Where does this leave EPs? Again, there are currently no guideline-recommended treatments for reversing vision loss in patients affected by CRAO. The last practice guideline from the American Academy of Ophthalmology (AAO) states, “In general, there are no proven therapies or treatments for symptomatic artery occlusions” and “More aggressive treatments, such as thrombolysis…have associated risks and cannot be currently recommended in the absence of strong evidence-based data” [36]. In response, Grory et al. argued that “thrombolysis for acute CRAO is bolstered by 2 key observations,” the first being a “favorable safety profile” and the second recognizing that the “recanalization rate in response to tissue plasminogen activator is inversely proportional to the diameter of the implicated vessel in cerebral stroke” [37]. Although, until the completion of current and future RCTs, it is difficult to provide a robust and evidence-based recommendation for the use of IVT in CRAO.

The AHA and AAO, however, do give the general advice that patients with symptomatic CRAO should undergo emergent evaluation at the nearest stroke center, a fundoscopic exam be performed to rule out other causes of acute, painless vision loss (such as retinal or vitreous hemorrhage), that the patient be screened for GCA, and that an etiologic workup be performed urgently (e.g., evaluation for carotid artery disease, hypercoagulable states, atrial fibrillation, structural heart disease, etc.) [5,36]. Ultimately, the AHA urges, "We must develop systems of care for the urgent recognition, triage, and management of CRAO in a manner similar to cerebral ischemic stroke” [5]. And yet, one multicenter study showed that out of 9,511 telestroke encounters, only 49 (0.51%) were conducted for an acute eye complaint [38]. Furthermore, while five cases were categorized as having possible CRAO, and four of those patients presented within 4.5 hours, none received IVT [38]. The authors of this study ultimately concluded that evaluations for CRAO were less common than the disease prevalence and that overall, “current assessment of acute visual loss through telestroke is suboptimal” [38].

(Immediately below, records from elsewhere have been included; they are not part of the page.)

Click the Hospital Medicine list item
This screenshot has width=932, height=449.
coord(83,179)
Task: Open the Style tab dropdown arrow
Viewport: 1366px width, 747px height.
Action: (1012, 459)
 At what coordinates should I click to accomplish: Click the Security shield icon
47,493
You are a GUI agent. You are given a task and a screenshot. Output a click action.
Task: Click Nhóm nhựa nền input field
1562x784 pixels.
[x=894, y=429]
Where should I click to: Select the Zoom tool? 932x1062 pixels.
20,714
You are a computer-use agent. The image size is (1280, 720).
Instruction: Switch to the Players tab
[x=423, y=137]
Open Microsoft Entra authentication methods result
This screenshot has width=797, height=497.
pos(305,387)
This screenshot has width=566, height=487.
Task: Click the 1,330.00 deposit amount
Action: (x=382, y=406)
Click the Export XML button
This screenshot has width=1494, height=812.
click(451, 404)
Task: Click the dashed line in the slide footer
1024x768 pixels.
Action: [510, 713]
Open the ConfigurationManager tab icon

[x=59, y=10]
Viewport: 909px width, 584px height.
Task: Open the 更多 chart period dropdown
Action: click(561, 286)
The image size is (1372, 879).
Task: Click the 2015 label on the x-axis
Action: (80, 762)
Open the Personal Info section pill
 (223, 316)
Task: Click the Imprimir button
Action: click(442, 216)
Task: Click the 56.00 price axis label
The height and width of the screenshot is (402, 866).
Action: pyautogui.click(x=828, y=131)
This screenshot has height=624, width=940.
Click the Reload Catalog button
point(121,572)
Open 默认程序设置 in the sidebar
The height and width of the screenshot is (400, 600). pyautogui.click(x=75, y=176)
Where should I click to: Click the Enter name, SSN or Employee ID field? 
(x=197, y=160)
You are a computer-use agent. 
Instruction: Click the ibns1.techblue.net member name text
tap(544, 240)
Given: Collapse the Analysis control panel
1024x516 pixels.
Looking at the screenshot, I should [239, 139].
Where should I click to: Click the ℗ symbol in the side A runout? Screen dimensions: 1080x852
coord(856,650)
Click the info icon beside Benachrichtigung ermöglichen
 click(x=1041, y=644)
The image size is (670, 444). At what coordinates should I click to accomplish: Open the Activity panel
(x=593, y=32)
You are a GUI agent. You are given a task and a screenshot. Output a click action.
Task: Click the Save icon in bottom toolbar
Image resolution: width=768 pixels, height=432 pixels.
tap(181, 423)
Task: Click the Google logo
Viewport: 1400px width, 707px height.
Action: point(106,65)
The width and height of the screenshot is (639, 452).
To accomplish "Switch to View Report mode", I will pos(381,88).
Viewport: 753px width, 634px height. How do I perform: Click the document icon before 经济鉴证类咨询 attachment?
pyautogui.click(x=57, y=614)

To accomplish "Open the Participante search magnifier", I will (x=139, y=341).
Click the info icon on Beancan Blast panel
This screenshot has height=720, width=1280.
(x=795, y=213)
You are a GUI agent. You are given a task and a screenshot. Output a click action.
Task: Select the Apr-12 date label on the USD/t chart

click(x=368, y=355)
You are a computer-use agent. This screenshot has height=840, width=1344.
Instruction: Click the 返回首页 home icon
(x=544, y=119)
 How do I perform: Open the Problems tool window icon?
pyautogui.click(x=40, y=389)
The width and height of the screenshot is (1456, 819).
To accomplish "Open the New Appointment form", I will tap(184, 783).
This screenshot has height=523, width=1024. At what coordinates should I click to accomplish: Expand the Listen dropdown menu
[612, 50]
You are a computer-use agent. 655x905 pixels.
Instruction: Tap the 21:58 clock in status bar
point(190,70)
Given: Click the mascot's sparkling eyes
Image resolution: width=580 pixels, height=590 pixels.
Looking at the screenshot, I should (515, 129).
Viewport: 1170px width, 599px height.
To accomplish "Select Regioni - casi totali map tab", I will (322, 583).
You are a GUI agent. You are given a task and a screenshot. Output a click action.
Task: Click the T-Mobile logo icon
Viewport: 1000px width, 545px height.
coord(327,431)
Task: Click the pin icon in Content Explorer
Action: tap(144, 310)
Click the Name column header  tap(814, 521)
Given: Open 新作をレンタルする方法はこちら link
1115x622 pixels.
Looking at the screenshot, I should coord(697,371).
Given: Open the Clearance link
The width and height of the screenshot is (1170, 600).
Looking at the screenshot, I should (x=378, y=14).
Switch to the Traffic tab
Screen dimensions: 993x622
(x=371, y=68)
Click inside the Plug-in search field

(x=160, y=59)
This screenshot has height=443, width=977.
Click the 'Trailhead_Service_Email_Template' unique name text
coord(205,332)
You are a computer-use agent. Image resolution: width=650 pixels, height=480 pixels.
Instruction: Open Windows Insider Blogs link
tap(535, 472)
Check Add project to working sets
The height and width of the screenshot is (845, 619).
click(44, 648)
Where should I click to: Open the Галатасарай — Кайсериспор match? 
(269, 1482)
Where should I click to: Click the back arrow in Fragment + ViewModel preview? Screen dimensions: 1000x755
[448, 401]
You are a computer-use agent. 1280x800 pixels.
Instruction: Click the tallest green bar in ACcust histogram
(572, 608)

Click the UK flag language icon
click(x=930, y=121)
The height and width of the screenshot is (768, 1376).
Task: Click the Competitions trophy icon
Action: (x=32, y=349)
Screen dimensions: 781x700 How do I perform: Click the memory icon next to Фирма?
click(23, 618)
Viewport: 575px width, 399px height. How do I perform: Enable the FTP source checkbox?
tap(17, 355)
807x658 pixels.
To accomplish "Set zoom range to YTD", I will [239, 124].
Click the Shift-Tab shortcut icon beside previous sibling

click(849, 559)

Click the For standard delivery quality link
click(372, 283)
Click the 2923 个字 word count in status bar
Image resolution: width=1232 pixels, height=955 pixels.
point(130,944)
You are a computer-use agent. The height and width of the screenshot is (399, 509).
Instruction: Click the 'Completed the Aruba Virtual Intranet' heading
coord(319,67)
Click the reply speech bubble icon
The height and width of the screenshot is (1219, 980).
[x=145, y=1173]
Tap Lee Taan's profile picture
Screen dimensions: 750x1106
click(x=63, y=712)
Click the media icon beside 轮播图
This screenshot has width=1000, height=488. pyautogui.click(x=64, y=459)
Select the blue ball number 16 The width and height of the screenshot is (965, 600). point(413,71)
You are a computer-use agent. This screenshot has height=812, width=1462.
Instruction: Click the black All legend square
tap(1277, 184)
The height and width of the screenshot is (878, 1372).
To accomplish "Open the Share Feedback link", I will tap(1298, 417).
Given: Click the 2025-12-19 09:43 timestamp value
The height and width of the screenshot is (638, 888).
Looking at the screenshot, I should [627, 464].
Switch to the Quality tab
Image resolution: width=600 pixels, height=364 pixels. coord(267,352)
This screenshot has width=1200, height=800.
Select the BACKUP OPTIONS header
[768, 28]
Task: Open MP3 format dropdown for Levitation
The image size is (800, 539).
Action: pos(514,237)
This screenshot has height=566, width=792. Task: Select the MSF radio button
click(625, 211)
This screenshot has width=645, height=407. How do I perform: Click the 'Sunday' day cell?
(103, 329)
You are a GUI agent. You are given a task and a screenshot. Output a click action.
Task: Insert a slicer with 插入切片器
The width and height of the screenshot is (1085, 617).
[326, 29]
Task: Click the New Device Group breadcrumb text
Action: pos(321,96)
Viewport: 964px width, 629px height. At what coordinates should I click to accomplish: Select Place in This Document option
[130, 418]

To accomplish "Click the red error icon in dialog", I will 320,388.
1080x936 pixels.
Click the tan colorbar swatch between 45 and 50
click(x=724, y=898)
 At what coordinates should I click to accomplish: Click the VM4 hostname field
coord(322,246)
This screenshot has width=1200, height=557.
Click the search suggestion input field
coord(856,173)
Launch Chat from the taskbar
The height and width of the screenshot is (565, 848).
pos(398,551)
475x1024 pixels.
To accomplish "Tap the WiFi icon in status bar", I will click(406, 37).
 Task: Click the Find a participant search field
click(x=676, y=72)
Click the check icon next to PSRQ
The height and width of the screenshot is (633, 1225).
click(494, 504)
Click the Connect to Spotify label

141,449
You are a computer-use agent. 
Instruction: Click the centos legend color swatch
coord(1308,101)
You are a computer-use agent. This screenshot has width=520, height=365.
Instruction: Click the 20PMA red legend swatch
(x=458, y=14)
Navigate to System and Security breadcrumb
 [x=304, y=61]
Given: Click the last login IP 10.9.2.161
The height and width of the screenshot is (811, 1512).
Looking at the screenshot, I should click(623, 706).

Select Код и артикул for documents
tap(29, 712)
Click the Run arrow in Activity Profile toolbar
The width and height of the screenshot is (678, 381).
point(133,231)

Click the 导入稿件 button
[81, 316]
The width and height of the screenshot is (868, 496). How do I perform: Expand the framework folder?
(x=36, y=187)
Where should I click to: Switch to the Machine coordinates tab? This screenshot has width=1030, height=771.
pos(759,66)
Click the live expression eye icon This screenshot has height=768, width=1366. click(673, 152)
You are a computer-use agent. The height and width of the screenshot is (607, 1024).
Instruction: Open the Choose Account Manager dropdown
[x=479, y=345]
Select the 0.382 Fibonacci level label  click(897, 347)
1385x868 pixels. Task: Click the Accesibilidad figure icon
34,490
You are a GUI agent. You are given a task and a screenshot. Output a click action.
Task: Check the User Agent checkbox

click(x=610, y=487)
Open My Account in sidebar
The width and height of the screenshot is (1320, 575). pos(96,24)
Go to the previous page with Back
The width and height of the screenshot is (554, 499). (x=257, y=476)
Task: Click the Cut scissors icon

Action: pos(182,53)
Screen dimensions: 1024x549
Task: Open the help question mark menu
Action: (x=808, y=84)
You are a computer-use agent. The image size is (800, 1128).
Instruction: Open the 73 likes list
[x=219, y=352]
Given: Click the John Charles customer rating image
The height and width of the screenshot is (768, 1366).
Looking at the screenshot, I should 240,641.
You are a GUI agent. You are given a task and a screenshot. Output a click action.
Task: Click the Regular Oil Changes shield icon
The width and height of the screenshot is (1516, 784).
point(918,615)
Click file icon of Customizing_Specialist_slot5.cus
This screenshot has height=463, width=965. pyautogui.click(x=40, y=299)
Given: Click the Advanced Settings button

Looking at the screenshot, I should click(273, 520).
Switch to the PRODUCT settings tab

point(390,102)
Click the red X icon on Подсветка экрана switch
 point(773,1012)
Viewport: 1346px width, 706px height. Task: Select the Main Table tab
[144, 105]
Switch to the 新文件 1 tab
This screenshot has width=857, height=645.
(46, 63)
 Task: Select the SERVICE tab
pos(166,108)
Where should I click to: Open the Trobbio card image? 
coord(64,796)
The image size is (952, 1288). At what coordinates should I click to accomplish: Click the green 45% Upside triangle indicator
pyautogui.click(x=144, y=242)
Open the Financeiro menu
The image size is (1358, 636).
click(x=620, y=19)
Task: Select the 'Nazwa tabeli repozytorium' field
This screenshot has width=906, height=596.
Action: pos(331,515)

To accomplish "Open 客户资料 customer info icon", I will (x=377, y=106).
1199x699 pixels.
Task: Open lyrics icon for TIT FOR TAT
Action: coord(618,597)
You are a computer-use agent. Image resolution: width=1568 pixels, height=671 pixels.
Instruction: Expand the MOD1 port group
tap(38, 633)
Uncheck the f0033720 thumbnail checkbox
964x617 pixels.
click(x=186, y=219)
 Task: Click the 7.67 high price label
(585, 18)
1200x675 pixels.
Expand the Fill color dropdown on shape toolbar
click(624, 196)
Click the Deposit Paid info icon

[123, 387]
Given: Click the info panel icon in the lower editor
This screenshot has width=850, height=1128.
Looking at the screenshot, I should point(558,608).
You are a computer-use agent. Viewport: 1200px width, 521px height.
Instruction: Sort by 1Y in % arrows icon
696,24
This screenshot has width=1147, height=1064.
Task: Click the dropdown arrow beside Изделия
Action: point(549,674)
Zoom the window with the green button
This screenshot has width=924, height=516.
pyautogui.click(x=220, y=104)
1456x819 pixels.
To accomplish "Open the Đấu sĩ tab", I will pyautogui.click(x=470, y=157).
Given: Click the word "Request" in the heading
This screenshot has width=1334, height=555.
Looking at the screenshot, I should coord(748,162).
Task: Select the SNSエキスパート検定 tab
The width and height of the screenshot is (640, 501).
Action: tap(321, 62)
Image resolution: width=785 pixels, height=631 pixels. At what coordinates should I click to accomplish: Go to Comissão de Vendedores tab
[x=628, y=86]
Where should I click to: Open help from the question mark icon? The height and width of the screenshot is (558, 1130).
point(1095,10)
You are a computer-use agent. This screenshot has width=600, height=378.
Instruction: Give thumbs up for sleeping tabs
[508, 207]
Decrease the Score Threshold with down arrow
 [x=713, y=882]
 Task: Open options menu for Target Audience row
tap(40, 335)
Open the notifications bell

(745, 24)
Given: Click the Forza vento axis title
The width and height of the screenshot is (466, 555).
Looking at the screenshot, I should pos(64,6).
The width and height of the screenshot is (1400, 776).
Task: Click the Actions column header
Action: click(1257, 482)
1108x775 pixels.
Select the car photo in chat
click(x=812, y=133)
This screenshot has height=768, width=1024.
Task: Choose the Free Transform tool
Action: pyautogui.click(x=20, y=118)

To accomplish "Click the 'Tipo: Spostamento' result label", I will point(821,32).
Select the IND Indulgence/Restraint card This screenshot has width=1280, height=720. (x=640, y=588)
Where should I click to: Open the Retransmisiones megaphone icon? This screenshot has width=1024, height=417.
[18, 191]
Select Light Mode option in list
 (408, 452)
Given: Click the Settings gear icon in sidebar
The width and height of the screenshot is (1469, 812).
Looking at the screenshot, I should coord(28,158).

Current physician response to CRAO is affected by logistical factors, including comfort in making the diagnosis. EP management will likely be system dependent. EPs working in large academic institutions may find no difficulty arranging prompt consultations by stroke teams and in-house ophthalmologists. However, EPs practicing in rural or community hospitals without stroke teams or ophthalmology may find meeting AHA and AAO expert recommendations more challenging. Compound this with the fact that in one survey of EPs, only 28.9% felt comfortable diagnosing CRAO [39]. Without solid evidence or in-house support, they must rely on hospital-specific or local practice procedures or guidance from and transfer to tertiary care centers, which may delay time-sensitive treatments.

Conclusions

At present, there is a deficiency of strong evidence for IVT for CRAO. However, results from previous studies point toward the potential use of IVT for patients affected by acute, symptomatic CRAO. While specific guidelines remain dim, current and future RCTs will help elucidate the possible benefits and risks of IVT for CRAO and shine a guiding light for EPs looking for efficacious treatment options for their patients.